Back-to-back loses have experts and commentators questioning the effectiveness of the FTC and DOJ, especially given all the tough talk on enforcement. Axios’ Dan Primack writes major companies like Amazon and Adobe are moving forward with deals, viewing antitrust issues as relatively minimal.
Antitrust leadership, Jonathan Kanter and Lina Khan, still aren’t backing down. On Tuesday, Kanter told the Senate Judiciary Antitrust Subcommittee that the Justice Department would litigate more mergers this year than any other. And for the FTC, Khan says the agency has had “significant wins” but needs more resources to battle the legal teams of major corporations.
Meanwhile, activist investors are adapting to an evolving landscape as recent regulatory changes made shareholder campaigns cheaper and easier to launch. To account for this, a number of activists have employed a more toned-down approach as Jennifer Saba wrote in Reuters Breakingviews when seeking changes at companies where they have a stake. Pershing Square’s Bill Ackman earlier this year swore off “noisy forms” of activism.
This doesn’t mean all activists are staying quiet. On Wednesday, as reported by The Deal, the SEC sparred with a number of activist investors over disclosures, misleading mutual fund names and corporate financial reports. Richard Zabel of Elliott Management outlined what he viewed as an “existential threat” if activists were forced to do “next day” disclosure of security-based swaps. David Katz at Wachtell was less sympathetic to the supposed existential threats facing activist investors and argued a shortened disclosure period creates a more equitable market.

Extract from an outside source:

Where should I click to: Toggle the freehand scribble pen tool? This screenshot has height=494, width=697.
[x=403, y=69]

On Twitter vs. Musk, expect more Twitter content next week as the company gets the chance to depose Elon Musk for at least two days over his attempts to walk away from his agreement to buy Twitter. Fly on the wall anyone?

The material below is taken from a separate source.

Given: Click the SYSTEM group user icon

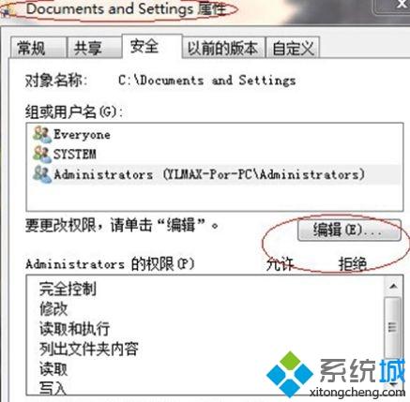Looking at the screenshot, I should point(42,154).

Meanwhile, Delaware Chancery Court Chief Justice Judge Kathaleen McCormick is granting a Twitter request for discovery focusing on any communications linking Musk to Twitter whistleblower Peiter “Mudge” Zatko. Exactly which documents will be turned over will decided in a hearing next week by Judge McCormick.
Finally, some news on the SPAC market, or at least what’s left of it. Tuesday brought both a symbolic and literal blow to SPACs when Chamath Palihapitiya, “The SPAC King”, closed two SPACs and returned $1.6 billion to investors after failing to find a company to acquire. In 2020, Chamath became the face of the SPAC market after calling it “IPOs 2.0.” and took public Virgin Galactic and SoFi. Since then, the companies he took public have fallen on average 60% leaving Chamath and investors wondering blank check companies should have been left behind in 2020.